From the opening notes of Spheres, we are informed of what the music will entail. Synths set the mood, with pulsing bass building to the full orchestration as the guitar glistens in, and the subtle but driving percussion fills out a chilly opening track.

Moving on to Tiny Bugs, again synthy goodness brings us in, a pattern on many of the tracks. A soft interplay between parts with the guitars and drums, meshing smoothly.

A nice saxophone whispers to us in In Deep Water, which gives us a sumptuous intro, followed by another solid groove, a toe tapper for sure.

The organ intro in Dreams of Hesse is reverent, quietly powerful as the splash of cymbal announces an equally reverent progression, with the bass holding down a slow driving beat for the guitar's plaintive soloing.

Rich tones meet us in The Porcupine, moving from the walking bass to the strings to the guitars, and showing a heated conversation of instruments. It drives hard to the end, sizzling to a stop.

Take a deep swig of Harvey Wallbanger, which has a style reminiscent of Andy Summers's solo work, a solid jam.

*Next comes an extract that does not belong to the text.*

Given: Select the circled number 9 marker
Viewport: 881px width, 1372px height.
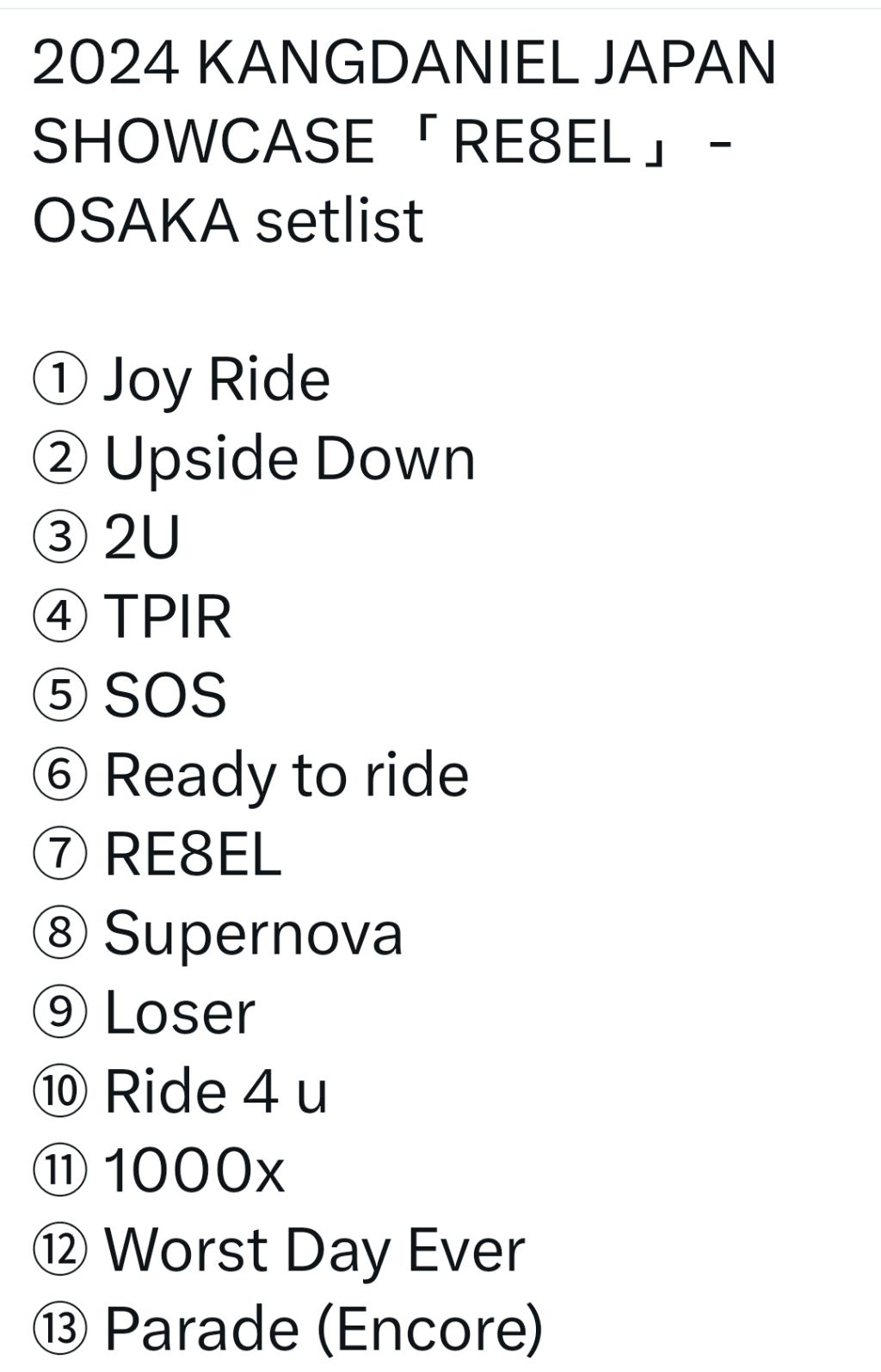Looking at the screenshot, I should [x=59, y=1013].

Lazer seems to start out deceptively simple, again building to intensity. Taking it's time, synths are almost a special effect in a jazzy montage that evokes science fiction. As with much of the album, It would make an excellent soundtrack to a Cowboy Bebop episode.

Solid State is big and dangerous. From the pulsing synth in the beginning to the build in the end I'm brought mental images of action flicks. I really, really liked this cut.

Driving Home Slowly must refer to the autobahn, and slowly must be a relative term, as I see cars at night slipping along at a pace through the blackness and illuminated roadway. It winds down the album slowly, bringing us home safely.

Considering the tightness of them, it's good to remember that these pieces are live performances. Improvisation abounds and these exceptionally talented musicians show their stuff, but you might think you were listening to a studio album. The production is impressive as well. Clearly engineered cleverly, they provide a great showcase. Surely a tribute to producer Rainer Straschill's attention to detail and professionalism. A very worthwhile effort indeed.